Tags: Russia | politics | Pugachyov

Interpol Launches Hunt for Former 'Putin Banker'

Thursday, 27 November 2014 06:25 AM EST

Interpol has launched a hunt for a powerful Kremlin insider turned critic who was once known as "Putin's banker" but more recently ran into bankruptcy and fled the country.

Russian authorities accuse Sergei Pugachyov of stealing state money issued to support his now-defunct Mezhprombank during the 2008-2009 global financial crisis.

The charges come with Russia's economic fortunes on the decline and growing infighting among immensely powerful but secretive members of President Vladimir Putin's inner circle of oligarchs and security service officers.

Pugachyov was once viewed as a leader of a hawkish Kremlin clan that allegedly was responsible for the arrest and jailing of former oil tycoon Mikhail Khodorkovsky a decade ago.
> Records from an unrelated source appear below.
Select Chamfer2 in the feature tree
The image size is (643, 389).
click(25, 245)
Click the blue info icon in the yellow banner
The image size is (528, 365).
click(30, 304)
The 51-year-old was until June also the majority owner of the French luxury food chain Hediard.

But he recently left Russia for an undisclosed location and has since been one of the most vocal critics of Putin and his new band of rich confidants.

Pugachyov told the Financial Times in October that "today in Russia there is no private property. There are only serfs who belong to Putin."

"Big business cannot live as before. It has to live under military rules," he added.

 

 

The comments marked a sharp contrast to charges from critics that Pugachyov was one of the instigators of a nationalization campaign launched shortly after Putin -- a former spy who openly celebrates Russia's Soviet heritage -- first became president in 2000.

Pugachyov was thought to be behind the arrest of Khodorkovsky and the transfer of his Yakos oil company's most prized assets to the once-struggling state firm Rosneft.

Interpol's official website states that Pugachyov is "wanted by the judicial authorities of Russia for prosecution".

Various countries have different rules about how to proceed should they locate a person wanted by Interpol.

Pugachyov's appearance on the agency's "red notice" list means that some European countries must either detain him pending a domestic court case or book him and release him on bail.

Countries such as Britain -- home to dozens of Russian business barons and their families -- has repeatedly refused to extradite tycoons wanted by the Kremlin because their cases seem to be launched on political grounds.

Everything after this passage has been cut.